---- RECORDS FOR THE TASK
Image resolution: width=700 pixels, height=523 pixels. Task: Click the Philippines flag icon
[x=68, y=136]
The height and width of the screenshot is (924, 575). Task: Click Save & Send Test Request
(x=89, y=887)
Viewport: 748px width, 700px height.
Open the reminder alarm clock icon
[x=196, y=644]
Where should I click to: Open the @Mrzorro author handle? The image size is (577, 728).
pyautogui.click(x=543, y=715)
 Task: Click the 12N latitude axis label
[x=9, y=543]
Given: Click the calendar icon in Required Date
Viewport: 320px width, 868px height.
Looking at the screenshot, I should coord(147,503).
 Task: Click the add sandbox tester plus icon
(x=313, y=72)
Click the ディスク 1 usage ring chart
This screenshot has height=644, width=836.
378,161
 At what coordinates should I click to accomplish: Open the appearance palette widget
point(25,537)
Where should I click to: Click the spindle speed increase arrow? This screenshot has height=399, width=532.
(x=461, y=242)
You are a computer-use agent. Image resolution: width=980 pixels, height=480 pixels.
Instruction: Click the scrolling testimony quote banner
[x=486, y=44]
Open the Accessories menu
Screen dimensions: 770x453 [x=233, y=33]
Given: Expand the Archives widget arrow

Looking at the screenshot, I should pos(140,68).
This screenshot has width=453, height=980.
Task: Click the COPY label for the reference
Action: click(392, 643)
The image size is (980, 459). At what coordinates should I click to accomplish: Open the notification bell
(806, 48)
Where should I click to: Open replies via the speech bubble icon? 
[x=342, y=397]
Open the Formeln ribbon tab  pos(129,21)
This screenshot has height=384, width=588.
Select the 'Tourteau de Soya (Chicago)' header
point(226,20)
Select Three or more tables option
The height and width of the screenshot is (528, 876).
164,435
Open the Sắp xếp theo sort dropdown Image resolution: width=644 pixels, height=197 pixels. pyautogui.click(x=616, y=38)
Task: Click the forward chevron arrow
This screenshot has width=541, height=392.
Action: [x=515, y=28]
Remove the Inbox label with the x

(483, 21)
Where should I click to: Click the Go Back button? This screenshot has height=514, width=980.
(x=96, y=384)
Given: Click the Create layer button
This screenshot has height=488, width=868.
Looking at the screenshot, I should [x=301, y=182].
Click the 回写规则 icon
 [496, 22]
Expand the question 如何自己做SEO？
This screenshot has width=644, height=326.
--------
- _ASSIGNMENT_: Above are the entries. Copy exactly the part that opens with the line containing "Open the reminder alarm clock icon" and closes with the line containing "You are a computer-use", and no more.

- _COMPLETED EXERCISE_:
Open the reminder alarm clock icon
[x=196, y=644]
Where should I click to: Open the @Mrzorro author handle? The image size is (577, 728).
pyautogui.click(x=543, y=715)
 Task: Click the 12N latitude axis label
[x=9, y=543]
Given: Click the calendar icon in Required Date
Viewport: 320px width, 868px height.
Looking at the screenshot, I should coord(147,503).
 Task: Click the add sandbox tester plus icon
(x=313, y=72)
Click the ディスク 1 usage ring chart
This screenshot has height=644, width=836.
378,161
 At what coordinates should I click to accomplish: Open the appearance palette widget
point(25,537)
Where should I click to: Click the spindle speed increase arrow? This screenshot has height=399, width=532.
(x=461, y=242)
You are a computer-use agent. Image resolution: width=980 pixels, height=480 pixels.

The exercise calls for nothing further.